Inactivation of yeast glutathione reductase by Fenton systems: Effect of metal chelators, catecholamines and thiol compounds

Oxygen radical generating systems, namely, Cu(II)/H2O2, Cu(II)/ascorbate, Cu(II)/NAD(P)H, Cu(II)/H2O2/catecholamine and Cu(II)/H2O2/SH-compounds irreversibly inhibited yeast glutathione reductase (GR) but Cu(II)/H2O2 enhanced the enzyme diaphorase activity. The time course of GR inactivation by Cu(II)/H2O2 depended on Cu(II) and H2O2 concentrations and was relatively slow, as compared with the effect of Cu(II)/ascorbate. The fluorescence of the enzyme Tyr and Trp residues was modified as a result of oxidative damage. Copper chelators, catalase, bovine serum albumin and HO. scavengers prevented GR inactivation by Cu(II)/H2O2 and related systems.
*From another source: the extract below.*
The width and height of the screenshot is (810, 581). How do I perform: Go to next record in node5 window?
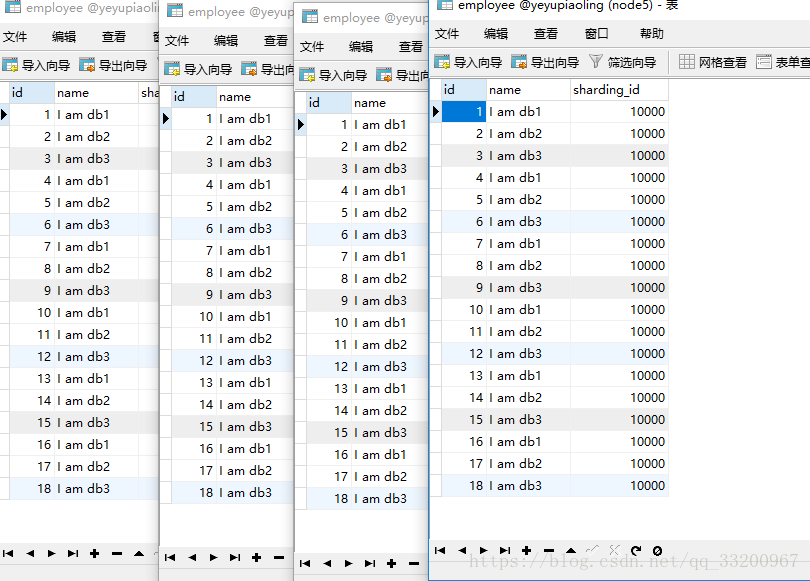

Cysteine, N-acetylcysteine, N-(2-dimercaptopropionylglycine and penicillamine enhanced the effect of Cu(II)/H2O2 in a concentration-and time-dependent manner. GSH, Captopril, dihydrolipoic acid and dithiotreitol also enhanced the Cu(II)/H2O2, effect, their actions involving the simultaneous operation of pro-oxidant and antioxidant reactions. GSSG and trypanothione disulfide effectively protected GR against Cu(II)/H2O2 inactivation. Thiol compounds prevented GR inactivation by the radical cation ABTS(.+). GR inactivation by the systems assayed correlated with their capability for HO. radical generation. The role of amino acid residues at GR active site as targets for oxygen radicals is discussed.